** Start of EXTRACT TO READ **

While there is no formal documentation of the leave granted, I am satisfied that it was a form of leave known colloquially as shore leave. Shore leave is more formally referred to in the Australian Fleet General Orders as an open gangway where service personnel are free to leave the ship for specified periods if they have been granted permission to do so.
There is no dispute that the applicant was absent from his ship with the knowledge and permission of his superiors. The applicant in his evidence states:
There is an expectation that sailors will go ashore when able as a vital part of maintaining mental health. Shore leave is heavily promoted in Royal Australian Navy marketing and, from a commercial perspective, is enshrined under the Maritime Labour Convention 2006. Alcohol use was encouraged during my time in the Navy.
Having been granted leave, the applicant and a number of other sailors decided to go on a Hunter Valley winery tour. In the late afternoon the applicant was at Harrigan’s Irish Hotel in Pokolbin when an incident occurred.
The applicant provided a statement to NSW Police on 20 November 2010 in the following terms:
On Saturday 30th October 2010, six friends and I went on a wine tasting tour throughout the Hunter Valley area. During the day we attended a number of vineyards to sample wine. I don’t recall the exact number of places we attended, but I believe it was three to four. Over the course of the tour I consumed maybe 5 or so alcoholic beverages, including a couple of glasses of wine and a few beers.

** End of EXTRACT TO READ **

# INSTRUCTION
Rewrite the shore leave passage starting with "Having been granted" and going on through "a few beers.", swapping "Hunter Valley" for "Barossa Valley" each time it appears. The material has no connection to the shore leave passage.

** Start of GIVEN MATERIAL **

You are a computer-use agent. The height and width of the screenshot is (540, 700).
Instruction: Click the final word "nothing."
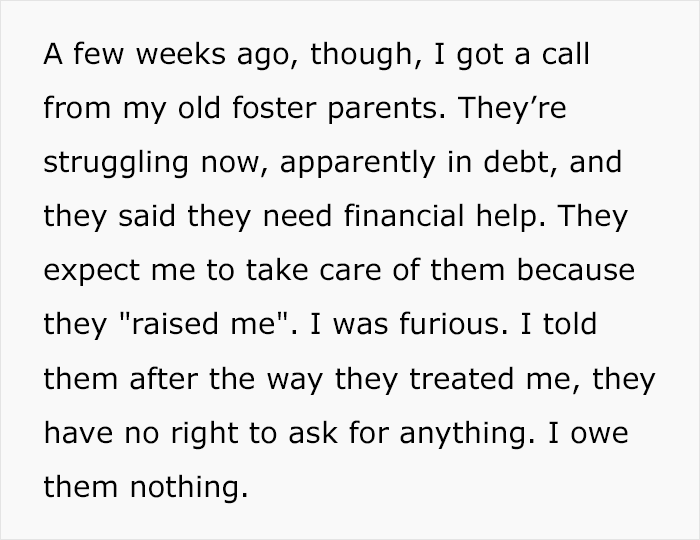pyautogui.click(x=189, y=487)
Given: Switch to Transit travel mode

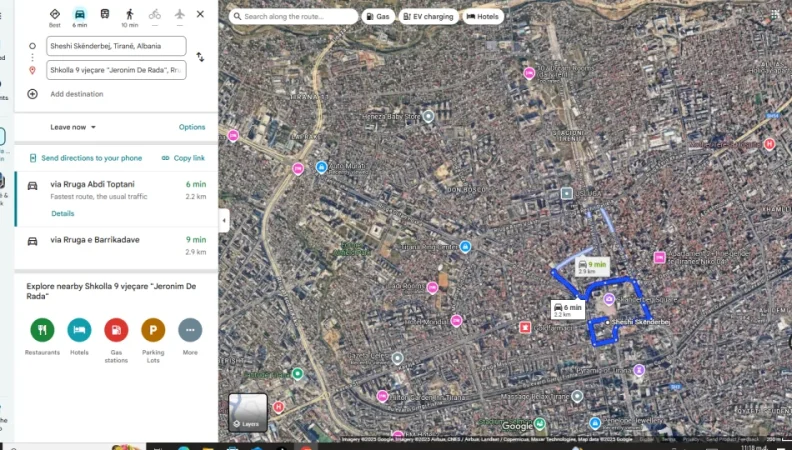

** End of GIVEN MATERIAL **

# ANSWER
Having been granted leave, the applicant and a number of other sailors decided to go on a Barossa Valley winery tour. In the late afternoon the applicant was at Harrigan’s Irish Hotel in Pokolbin when an incident occurred.
The applicant provided a statement to NSW Police on 20 November 2010 in the following terms:
On Saturday 30th October 2010, six friends and I went on a wine tasting tour throughout the Barossa Valley area. During the day we attended a number of vineyards to sample wine. I don’t recall the exact number of places we attended, but I believe it was three to four. Over the course of the tour I consumed maybe 5 or so alcoholic beverages, including a couple of glasses of wine and a few beers.